Motivations Unlimited, 2010 National Film Challenge, Malarkey Films


That summer, Malarkey Films decided to do the National Film Challenge, the national offshoot of the 48 Hour Film Project.  The only different is that you get an extra 24 hours to make your film.  This time I worked with them as the writer, and I suggested the writing structure that I had long wanted to try.  As soon as we got the criteria, anyone who wanted to have a say about the script would go and write for an hour and a half.  We would then read the scripts or treatments, and the director would choose which one to develop.  We were done with a finished script at 10pm on Friday.  On the other teams I was on, we would still be arguing ideas at 10pm and only get to actually starting to write at 11pm or midnight.  The other plus to this system is that the first script I wrote in the initial time period wasn't quite right.  I had the safety of the time limit to start over with another script, which is what you see. 

This entry was the first to make the finals of a competition, and I was quite happy with every aspect of the film. It made coherent sense, the scenes were charming, and the extra touches added a lot of depth. I thought this film could have won the overall competition, but I don't have an issue with the film that ultimately did. 

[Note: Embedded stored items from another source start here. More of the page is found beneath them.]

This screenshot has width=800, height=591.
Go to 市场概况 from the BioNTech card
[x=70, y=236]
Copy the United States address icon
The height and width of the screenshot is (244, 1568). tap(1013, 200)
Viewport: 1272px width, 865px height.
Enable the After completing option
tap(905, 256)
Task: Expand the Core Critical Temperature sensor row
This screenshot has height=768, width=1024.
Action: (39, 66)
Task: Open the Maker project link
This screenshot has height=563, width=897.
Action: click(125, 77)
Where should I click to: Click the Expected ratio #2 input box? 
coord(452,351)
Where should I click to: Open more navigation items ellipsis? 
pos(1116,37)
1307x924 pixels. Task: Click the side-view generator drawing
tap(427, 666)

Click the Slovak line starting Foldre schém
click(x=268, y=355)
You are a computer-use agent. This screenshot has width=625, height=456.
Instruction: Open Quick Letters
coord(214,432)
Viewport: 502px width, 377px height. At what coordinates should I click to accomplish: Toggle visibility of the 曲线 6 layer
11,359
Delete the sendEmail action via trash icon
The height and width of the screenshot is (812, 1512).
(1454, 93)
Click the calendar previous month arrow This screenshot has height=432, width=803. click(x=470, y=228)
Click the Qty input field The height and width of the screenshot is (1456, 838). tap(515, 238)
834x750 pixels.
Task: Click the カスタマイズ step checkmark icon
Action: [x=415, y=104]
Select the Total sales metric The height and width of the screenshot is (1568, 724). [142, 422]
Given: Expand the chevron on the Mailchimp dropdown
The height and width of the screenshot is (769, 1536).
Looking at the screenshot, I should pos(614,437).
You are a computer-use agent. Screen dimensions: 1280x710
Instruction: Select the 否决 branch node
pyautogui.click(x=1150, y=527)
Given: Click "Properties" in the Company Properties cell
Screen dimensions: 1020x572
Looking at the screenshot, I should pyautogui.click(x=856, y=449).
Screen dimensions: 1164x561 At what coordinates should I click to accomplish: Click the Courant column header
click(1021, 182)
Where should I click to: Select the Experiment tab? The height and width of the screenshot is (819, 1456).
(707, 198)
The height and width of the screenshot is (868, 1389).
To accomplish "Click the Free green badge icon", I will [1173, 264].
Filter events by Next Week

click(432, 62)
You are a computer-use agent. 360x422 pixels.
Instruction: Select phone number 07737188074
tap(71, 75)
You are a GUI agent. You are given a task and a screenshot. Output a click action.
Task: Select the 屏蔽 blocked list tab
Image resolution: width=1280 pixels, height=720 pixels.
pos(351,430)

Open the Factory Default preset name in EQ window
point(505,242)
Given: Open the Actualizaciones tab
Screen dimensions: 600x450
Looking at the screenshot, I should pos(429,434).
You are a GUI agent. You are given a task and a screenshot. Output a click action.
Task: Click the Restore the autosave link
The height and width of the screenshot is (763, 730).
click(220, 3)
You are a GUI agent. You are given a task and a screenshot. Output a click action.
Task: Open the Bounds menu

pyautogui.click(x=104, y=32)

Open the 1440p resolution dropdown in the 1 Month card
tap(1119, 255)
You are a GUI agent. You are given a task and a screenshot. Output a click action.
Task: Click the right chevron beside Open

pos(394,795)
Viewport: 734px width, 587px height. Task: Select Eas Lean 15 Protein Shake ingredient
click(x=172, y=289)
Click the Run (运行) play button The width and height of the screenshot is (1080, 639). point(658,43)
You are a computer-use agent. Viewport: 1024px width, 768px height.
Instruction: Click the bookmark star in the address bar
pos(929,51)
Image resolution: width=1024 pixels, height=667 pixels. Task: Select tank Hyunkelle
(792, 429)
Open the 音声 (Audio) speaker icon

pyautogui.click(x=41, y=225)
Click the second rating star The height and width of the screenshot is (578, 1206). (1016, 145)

How Mobile Apps Saved The World, 2011 Go Green Challenge, Malarkey Films

I wasn't sure that the Malarkey team was going to enter this environmental offshoot of the challenge, as Anna, one of the producers, had to attend a tech conference that weekend.  Then Jack, the other producer, thought of a way to shoot it at the conference, by setting up an interview room and shooting talking head interviews, Errol Morris style. We would use the interviews to fill out the theme, "How Mobile Apps Saved The World".  As everyone at the conference was interested in mobile apps, we were able to get them to riff on a world in the future in which their mobile app saved the world.  As far as writing goes, there wasn't much of it to do as we'd be relying on the interviews for most of the content.  I wrote the portion of the script read by the professor character, and also sat in and prompted folks on the list of future events we had come up with.  (Sadly, the Bristol Palin presidency of 2041 didn't make the final cut.)